Facebook delivers tiny Minnesota TV station a big roadkill story

On a typical day, KSAX-TV in Alexandria, Minnesota attracts about 10,000 page views. Recently, the station set a record, 250,000 page views in a single day and a million views in four days. The secret weapon: a photograph of a strange hairless roadkill carcass sent to the station via Facebook.

Five of the station's six top stories Wednesday were about mysterious roadkill.

On Wednesday, five of the top six stories on the station's website had to do with the roadkill story. (More on story number five in a minute.)

KSAX is a satellite of KSTP in Minneapolis. The tiny station has no half-hour evening newscast, instead it provides news cut-ins throughout the day, but mostly broadcasts the city station's signal.

On July 31, an Alexandria woman, Lacey Ilse, said she spotted a dead animal on a Douglas County road. The creature was white, practically hairless with five claws on its front paws. She took a photo and posted it on her Facebook page. She told KSAX reporter Joe Nelson that she never expected what happened next.

A  KSAX Facebook "friend" spotted the picture and passed it along to station. The station posted the photo. "The thing just exploded on our Facebook page," Nelson told me. "We had 200 comments on our Facebook page with people guessing what the animal was."

"People in town do stop me and want to talk about it," Nelson said. "The (Minneapolis) Star Tribune and KSTP picked up the story. Then the Huffington Post and The Drudge Report mentioned it. The story went worldwide. Ilse said she has been getting calls and emails and "friend" requests from journalists and others she does not know.

Nelson said KSAX was cautious about how much of the animal it was willing to show on TV, but as the story spread and people got used to the topic, "We put the image on the screen a little longer. I don't know maybe we put it up a little longer than we should have being dinner time and all. But we tried to limit it."

At first, it appeared that wildlife officials were interested enough in the roadkill furor to perform a DNA test on the animal (most read story number six). Rumors spread that it was some rare species. KSAX found a local retired biology professor who says he is 95 certain sure he has solved the mystery (most read story number two).
────────
■ **QUESTIONS**
(a) According to the roadkill article, about how many page views does KSAX-TV attract on a typical day?
(b) Reproduce a passage from the roadkill article. Begin at the words "Facebook delivers tiny" and stop after the words "station via Facebook.".
(c) In the roadkill article, Nelson names news outlets that picked up or mentioned the story. List them.

■ **RECORD SET**
────────
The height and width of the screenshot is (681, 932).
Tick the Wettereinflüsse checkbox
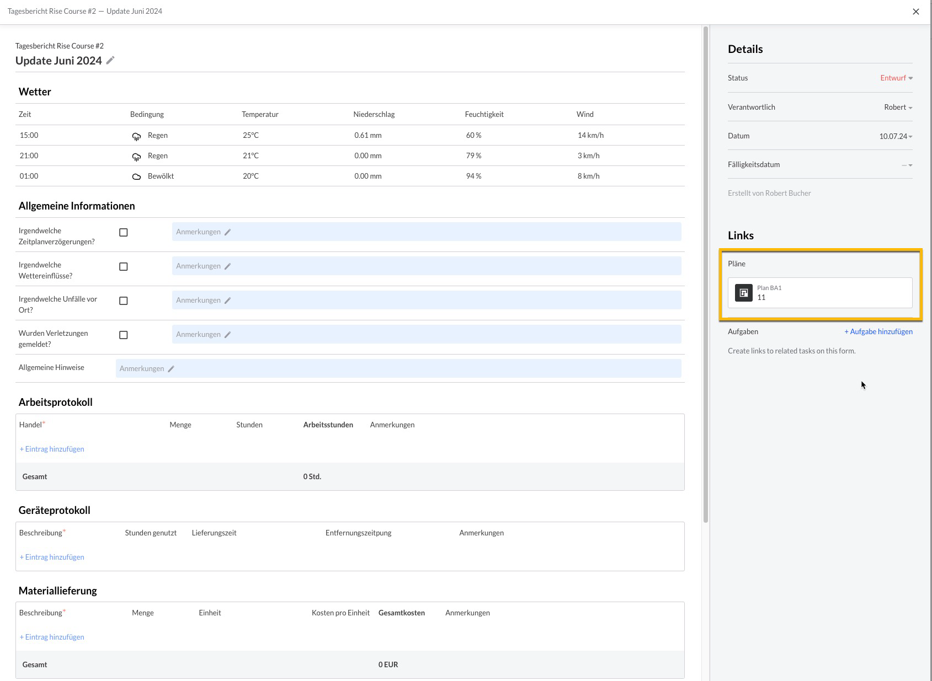point(124,267)

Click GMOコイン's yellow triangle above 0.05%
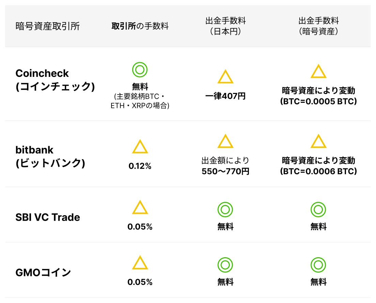click(x=140, y=263)
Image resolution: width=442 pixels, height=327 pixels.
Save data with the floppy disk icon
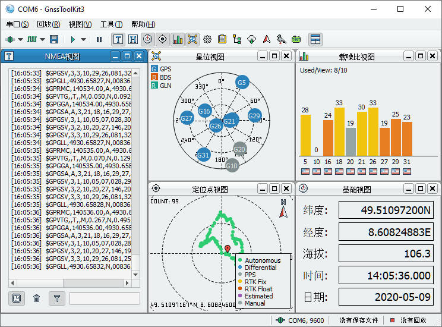54,39
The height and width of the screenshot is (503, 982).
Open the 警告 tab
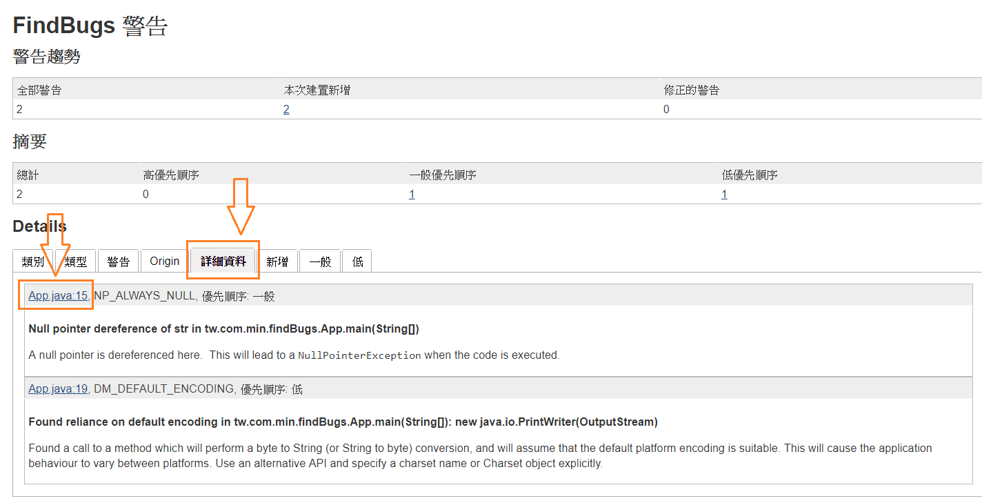tap(118, 261)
────────
■ **ANSWERS BY TASK**
(a) About 10,000 page views.

(b)
Facebook delivers tiny Minnesota TV station a big roadkill story

On a typical day, KSAX-TV in Alexandria, Minnesota attracts about 10,000 page views. Recently, the station set a record, 250,000 page views in a single day and a million views in four days. The secret weapon: a photograph of a strange hairless roadkill carcass sent to the station via Facebook.

(c) The (Minneapolis) Star Tribune, KSTP, the Huffington Post, The Drudge Report